Today, I think about my marriage. My husband and I have a couple disagreements, well- Arguments. I can't really even say they were arguments. My husband didn't use the best judgment and made some poor decisions, but it was nothing to make me want to quit my marriage. My husband isn't perfect, and I know my marriage isn't perfect. However, there are days when I read SO much negativity about other's marriages and even negativity about the husband- Posted by the wife mind you, that I sit back and say, "Wow, Thank God my marriage is perfect.". It's not perfect, but It's pretty damn good compared to some.

I'm not trying to bash anyone or anyone's relationship- but I think there comes a time when some need to step back and remind themselves WHY they got married or WHY they committed to the relationship in the first place. "Love conquers all", if you love someone and you WANT it to work and they WANT it to work- it will. The problem is people give up entirely too easy. Yes, there are those situations where one person wants it to work, and the other doesn't... Those are just sad situations. I have a friend that has tried and tried- She wants it, he doesn't anymore. I feel terrible for her, he is the idiot in this situation.

Why do the stresses from deployment break marriages? It's not even deployment's fault, Why do people allow the stresses they face to completely break their marriage? Why do people quit when the situation can't entirely be fixed with Thousands of miles and several months to go between them?

I just honestly do not understand it. Marriage isn't just something to quit and walk away from. It's SUPPOSED to be forever. Why be so brash and start talking the "D" word, divorce *cringe*, when the problem, if a big problem, can't entirely be solved until the deployment is done? I just don't get it.

Open your eyes. You LOVE him or her... and more than likely he/she LOVES you too.

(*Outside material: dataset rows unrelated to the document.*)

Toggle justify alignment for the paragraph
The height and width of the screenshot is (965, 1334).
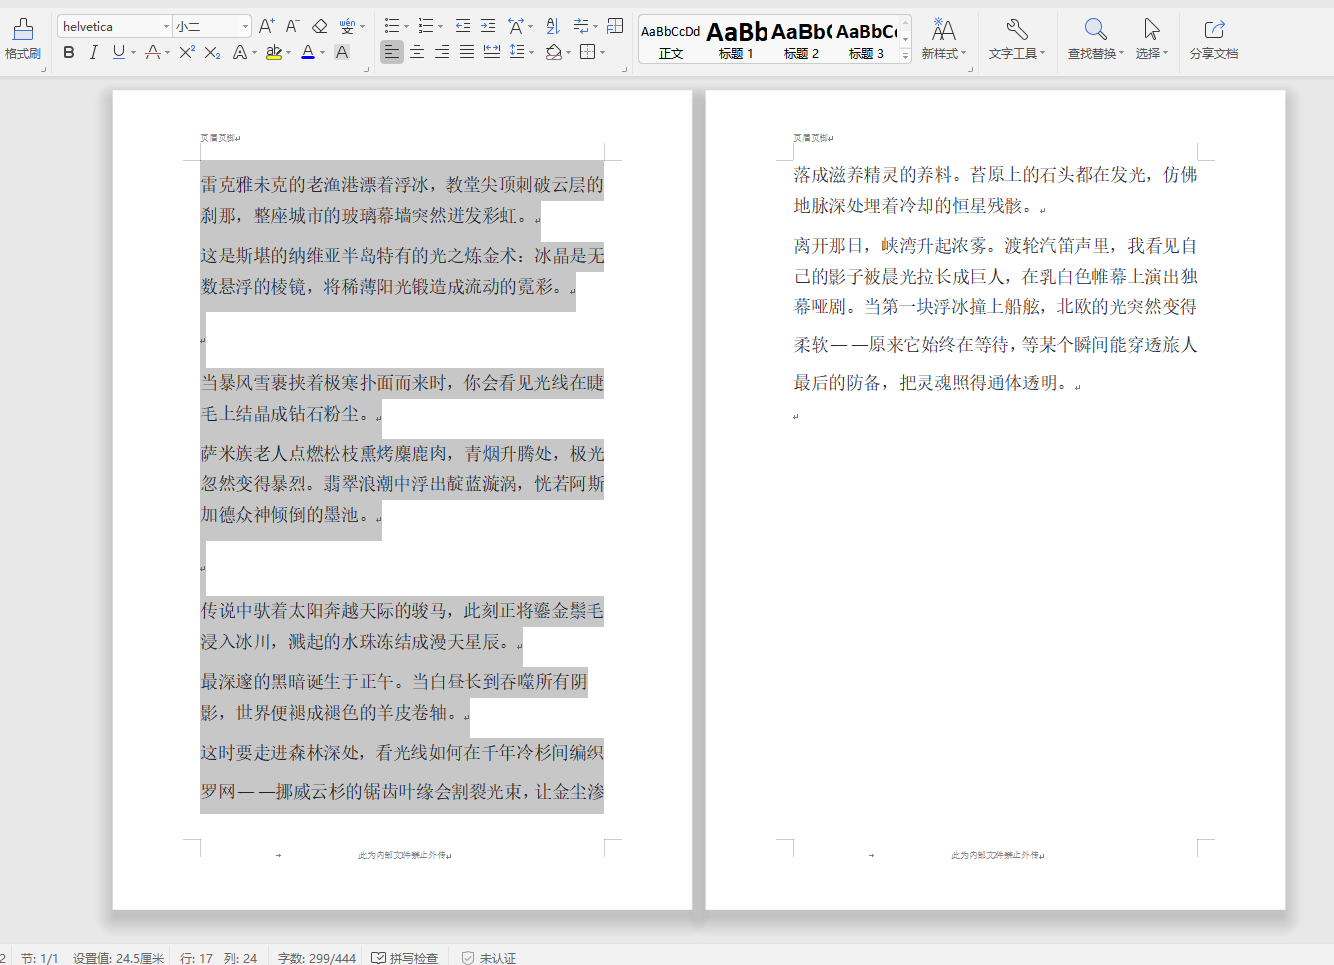tap(465, 52)
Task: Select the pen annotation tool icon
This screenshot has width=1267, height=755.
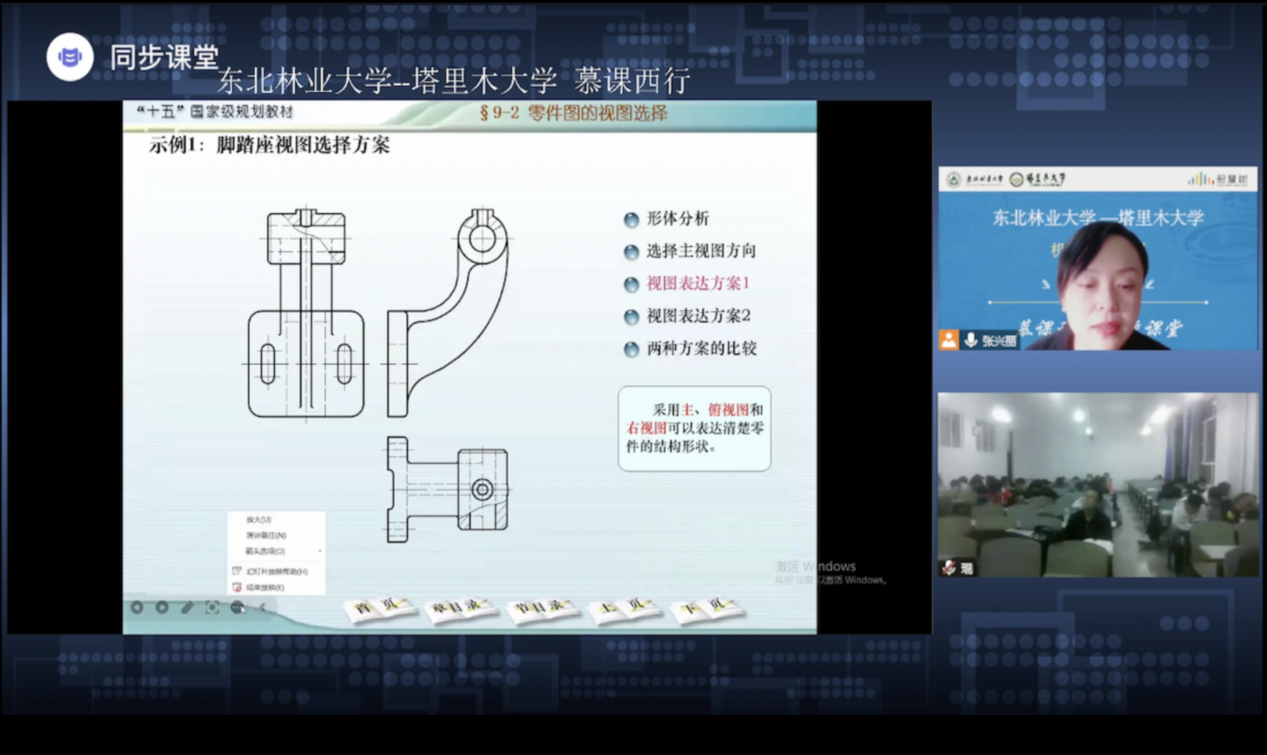Action: (x=187, y=608)
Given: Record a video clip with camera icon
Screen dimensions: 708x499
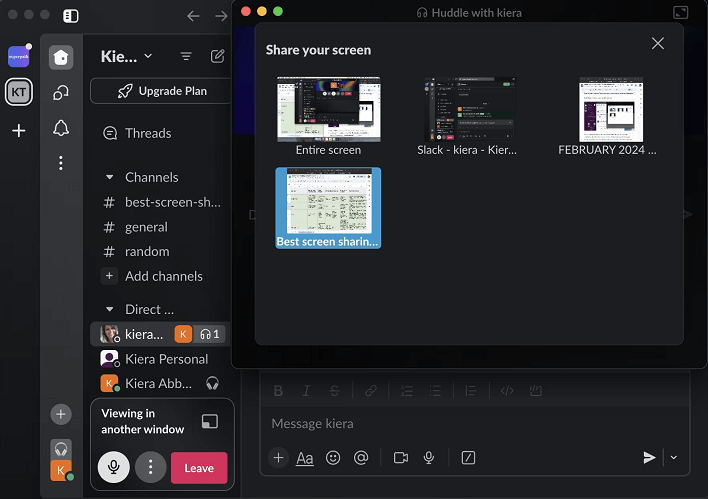Looking at the screenshot, I should point(401,457).
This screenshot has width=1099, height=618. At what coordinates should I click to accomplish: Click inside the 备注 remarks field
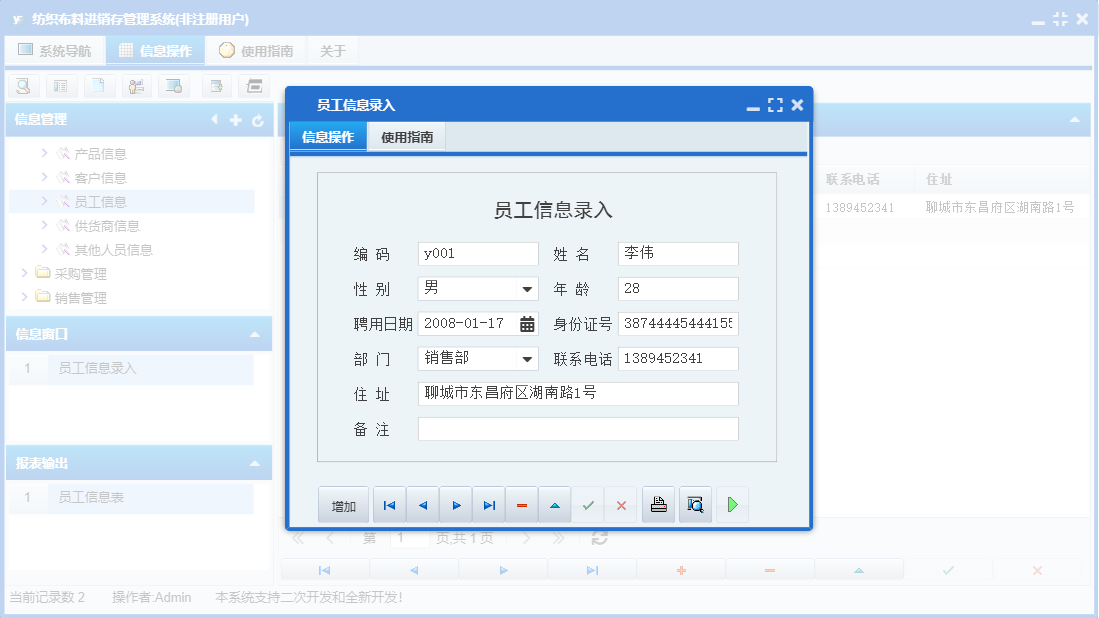(577, 429)
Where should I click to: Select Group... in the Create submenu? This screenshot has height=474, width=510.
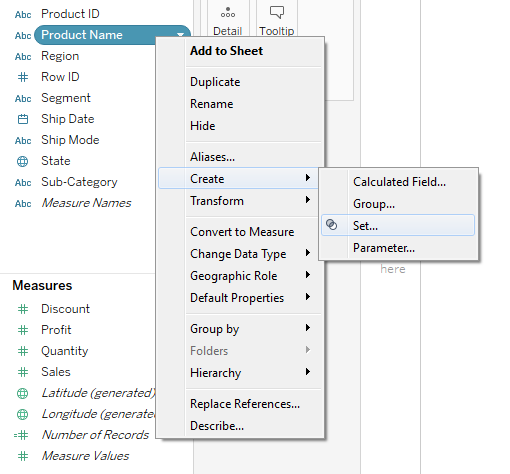coord(374,204)
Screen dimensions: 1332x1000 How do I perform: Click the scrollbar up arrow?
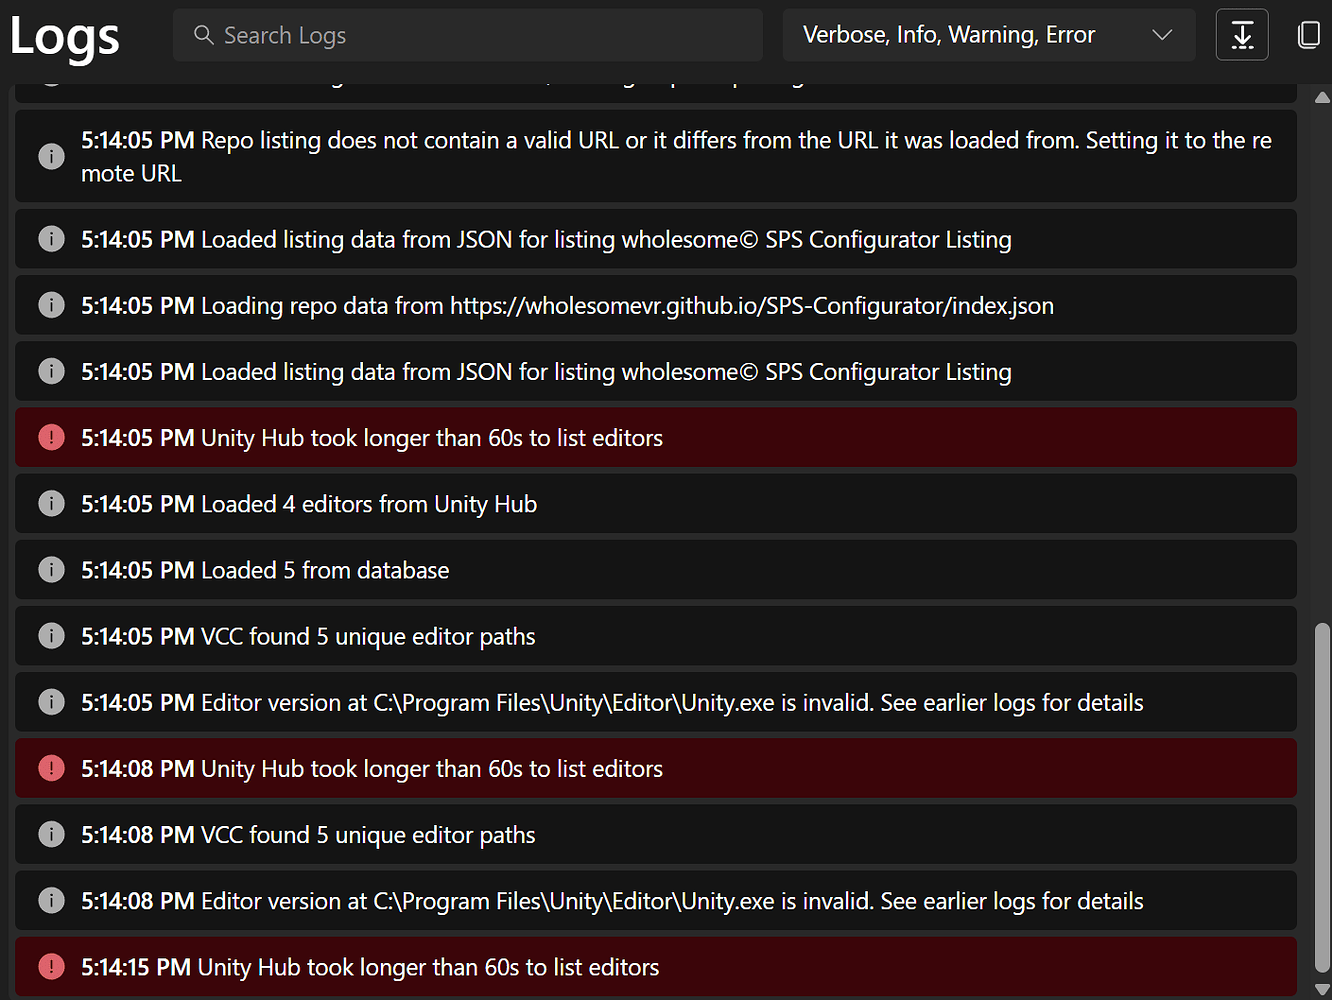1322,97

Seriously, Thank God I have a great relationship with my husband. I'm so grateful for the good communication we posses and our willingness to make sure our marriage works, and we are both happy.

7 comments:

  1. Great blog! It's sad to see how easy it has become to give up and throw in the towel I agree each relationship is entirely different and has it's reasons, but most of the time it's over ridiculous things. What happened to the vows and the foundation behind the word "commitment" I think the media plays a huge role in showing people now days that it's ok to throw in the towel it's hip and hot it's what Hollywood does! It's sickening..... Sometime stupid people shouldn't be able to reproduce or even be left out in the world to partake in relationships lol :)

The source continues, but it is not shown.